## Assignment
Please copy each line below that contains the word "computer".

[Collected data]
---*---

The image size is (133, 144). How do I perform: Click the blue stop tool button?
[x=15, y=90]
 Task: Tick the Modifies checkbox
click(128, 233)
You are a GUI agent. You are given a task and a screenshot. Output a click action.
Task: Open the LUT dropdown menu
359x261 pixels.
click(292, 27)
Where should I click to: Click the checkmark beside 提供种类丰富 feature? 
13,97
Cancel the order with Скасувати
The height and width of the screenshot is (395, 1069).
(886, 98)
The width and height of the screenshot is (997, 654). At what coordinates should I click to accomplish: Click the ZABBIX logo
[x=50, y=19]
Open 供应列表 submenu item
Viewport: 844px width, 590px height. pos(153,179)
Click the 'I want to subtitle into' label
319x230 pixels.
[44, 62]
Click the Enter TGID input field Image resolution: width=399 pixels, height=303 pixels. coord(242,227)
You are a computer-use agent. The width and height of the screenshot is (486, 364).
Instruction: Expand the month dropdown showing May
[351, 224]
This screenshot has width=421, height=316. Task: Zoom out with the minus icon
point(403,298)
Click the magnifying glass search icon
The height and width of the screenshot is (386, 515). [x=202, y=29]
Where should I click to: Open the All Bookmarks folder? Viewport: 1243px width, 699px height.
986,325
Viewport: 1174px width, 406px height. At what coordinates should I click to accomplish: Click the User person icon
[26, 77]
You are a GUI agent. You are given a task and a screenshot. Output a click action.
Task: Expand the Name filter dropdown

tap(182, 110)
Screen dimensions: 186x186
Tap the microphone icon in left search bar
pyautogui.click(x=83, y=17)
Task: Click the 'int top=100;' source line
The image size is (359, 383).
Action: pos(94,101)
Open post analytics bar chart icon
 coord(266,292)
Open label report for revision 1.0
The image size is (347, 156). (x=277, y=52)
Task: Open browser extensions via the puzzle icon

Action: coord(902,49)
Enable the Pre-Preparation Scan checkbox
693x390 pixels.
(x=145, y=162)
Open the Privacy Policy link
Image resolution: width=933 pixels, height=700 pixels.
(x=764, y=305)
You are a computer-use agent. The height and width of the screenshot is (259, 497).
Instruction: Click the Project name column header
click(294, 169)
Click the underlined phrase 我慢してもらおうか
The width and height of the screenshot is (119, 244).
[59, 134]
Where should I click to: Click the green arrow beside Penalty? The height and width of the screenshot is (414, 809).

---*---

## Written solution
You are a computer-use agent. The width and height of the screenshot is (486, 364).
You are a computer-use agent. The height and width of the screenshot is (259, 497).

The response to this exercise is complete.